Julian is the main offender here, a louche, self-styled arts patron who delights in being as offensive as he can just to get a reaction, any one will do from laughter to an outright huff. Naturally he takes this too far in a number of drunken rants, though Keith's inebriated admission that he is gay provides Julian with more fuel for his material, making a rather contrived plot point more necessary than it might otherwise have been. Steve, meanwhile, complains loudly as the least physically fit of the quartet and for a while appears as if he will have to be abandoned on a hill somewhere, as Gordon, for whom this trip means the most, attempts to convey that importance to his fellow hikers with decreasing success, so we can tell events are going to come to a head before long.

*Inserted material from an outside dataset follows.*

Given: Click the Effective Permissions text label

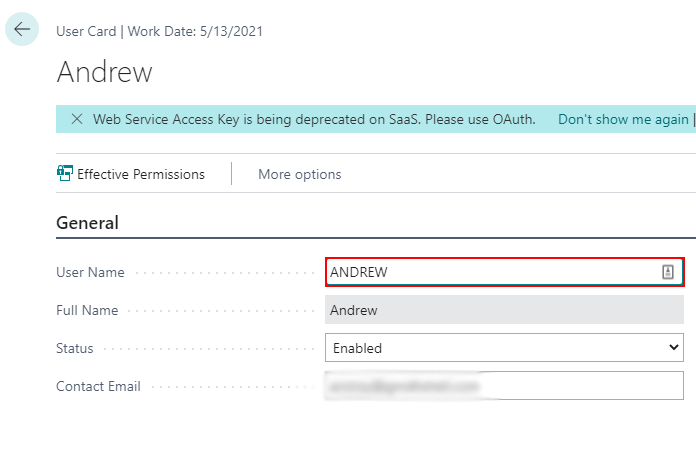Looking at the screenshot, I should pos(141,174).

Linked with charming animation dividing each day, the older gentlemen's escapades could have become repetitive wth each scene simply more bickering, but after a while you would quite like to see them succeed in their goal, if only to prove that friendship can last a little longer than a few short years and give you hope that those you considered your comrades way back when can still demonstrate that sense of togetherness, even if this walk is a rather desperate recreation of the good times of old on a shorter scale. Julian does his best to sabotage that, though there's no real malice in him, it's just his way of coping with ageing, something each of the four men have to face up to, especially when they meet a younger couple of women (Emma Pierson and Katie Lyons) taking the same trip who both energise their excursion and remind them they are nowhere near as youthful as they used to be. Only the last act lapses into sentimentality, a misstep but not enough to spoil what may not have been hilarious, but has been reflective and gently amusing. Music by Park Music (lots of acoustic guitar).